"Just go play practice mode. I have 300 hours just in practice" says some fucking Tekken superplayer or FGC oldhead. No fucking shit you do. At the high tier of play, practice mode with custom settings can be "fun" for some players. Or sort of fun anyway. But no beginner wants to sit through that shit. It's tedious as all hell. And practice mode STILL won't teach you anything about
how other human players play the game. In the current fighting game environment, only playing other players can teach you that. Now, if fighting games offered more tailored AI built around replays of expert players who have hundreds of recorded hours of game time to go off of, then fighting games could provide single-player content that wasn't totally useless to solo players. I know because I have a ton of hours in ghost match Tekken 6. It's super fun. You fight a match against a ghost and then you have a choice of 3 other ghosts to get matched with. Sure, they're all AI and kinda scrubby, and sometimes the AI will cheat inputs to counter you with bullshit (like ducking a jab perfectly). BUT! At least the devs
tried. Imagine how much better AI in fighting games could be if anyone cared enough to throw money/time/talent at the problem.
Even fighting games that try to offer single-player modes end up failing because their AI is so shit that all the modes become worthless. When every mode uses the same input-reading, jank AI, every mode is unusable. You end up with a scenario where the game has zero value offline/in single play, and only dubious value online if the connections are poor. Because playing in large amounts of lag will make you a worse player too.
It's not a surprise to me that a lot of the best players in the FGC are from Japan, Korea or parts of the US with a large arcade scene. The current model for fighting games is still running off that arcade design and it works fine there. But it doesn't work at all on home consoles.
And you know what would actually help new players get better at the game? Look at the fucking tutorial videos on jewtube to find out. The tutorial mode for a fighting game should have a simplified teaching tool that gets new players into games faster. It should be something like, "oh, you're playing Ken? Here are Ken's 10 best moves. Here are some reasons why they're so good." And the fucking tutorial should have voice overs where they tell you about the character and the moves while you're playing. You shouldn't have to read text for ants to play a vidya gaem. They should hire gootecks or one of those guys to design and voice every line in the tutorial. Then include an easy button you can press to make him repeat the last thing he said. And show picture-in-picture with it. Make this teaching tool compatible with every offline gameplay mode so you can enable it whenever.
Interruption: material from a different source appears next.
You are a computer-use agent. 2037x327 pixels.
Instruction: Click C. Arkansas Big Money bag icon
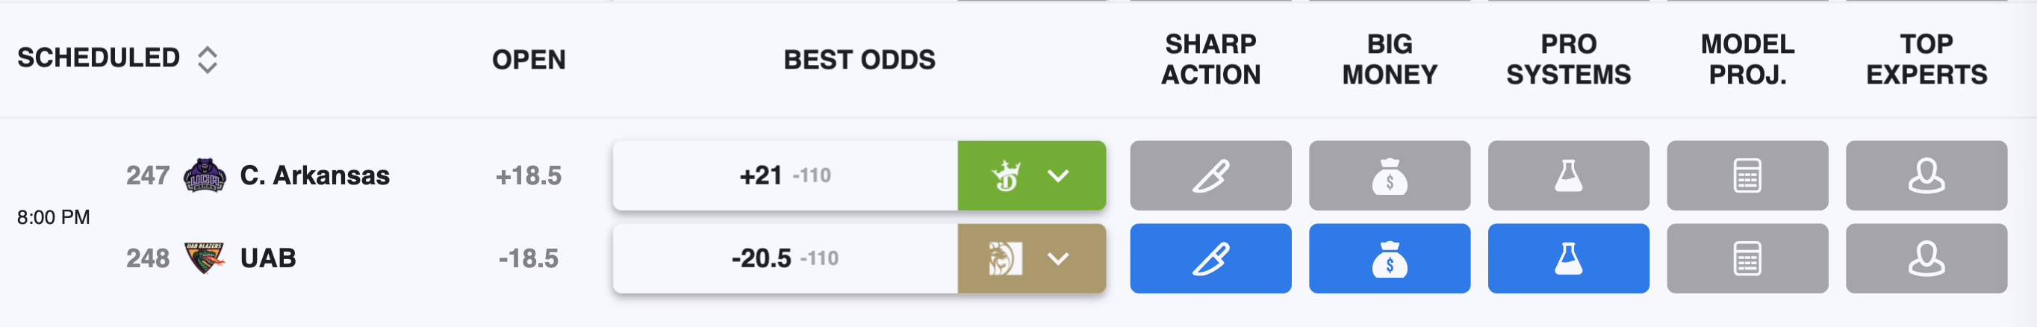pyautogui.click(x=1389, y=175)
It should be some microsoft help assistant shit. "Hey, it looks like you're trying to throw a fireball. Want some help with that?"
Except not annoying. You'd have to turn it on in options.
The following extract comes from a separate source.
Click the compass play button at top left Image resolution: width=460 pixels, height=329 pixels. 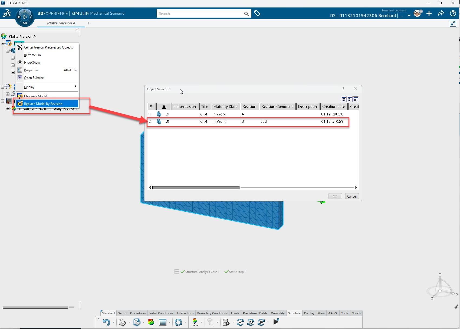(25, 17)
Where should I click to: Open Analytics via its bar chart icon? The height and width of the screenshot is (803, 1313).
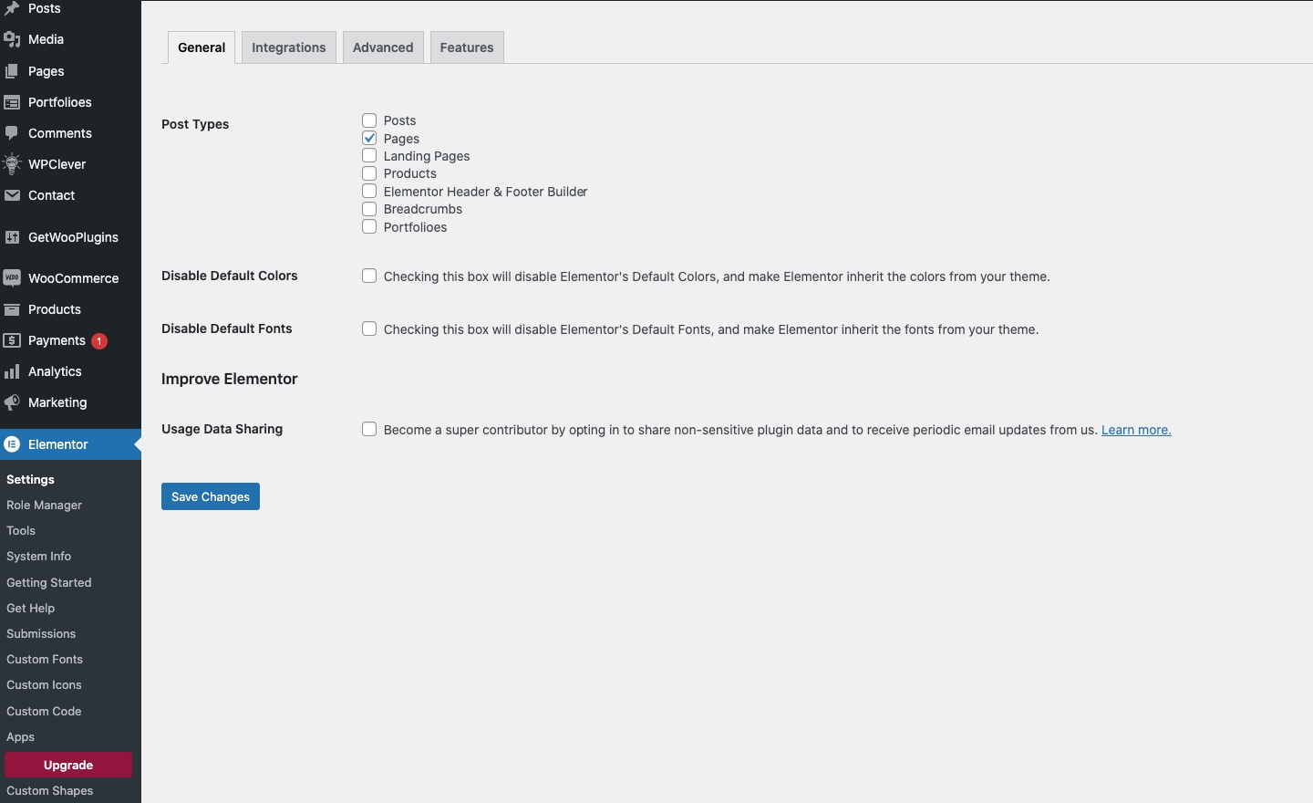12,371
Finally, something that grinds my gears about fighting game tutorials is they never acknowledge tiers of either moves or characters. I have a couple of physical guides for tekken games (because I think they're neat to have) and the one for Tekken 5 DR was actually honest about tiers. Would straight up tell you which moves are good and which characters are super strong. Sure, tiers aren't a straightjacket, but they can be a helpful starting point for noobs to figure out which characters might be easier to pick up or which moves they should try to start learning to input reliably. A Mishima user who only plays solo will never learn that PEWGF is essential to his chosen character.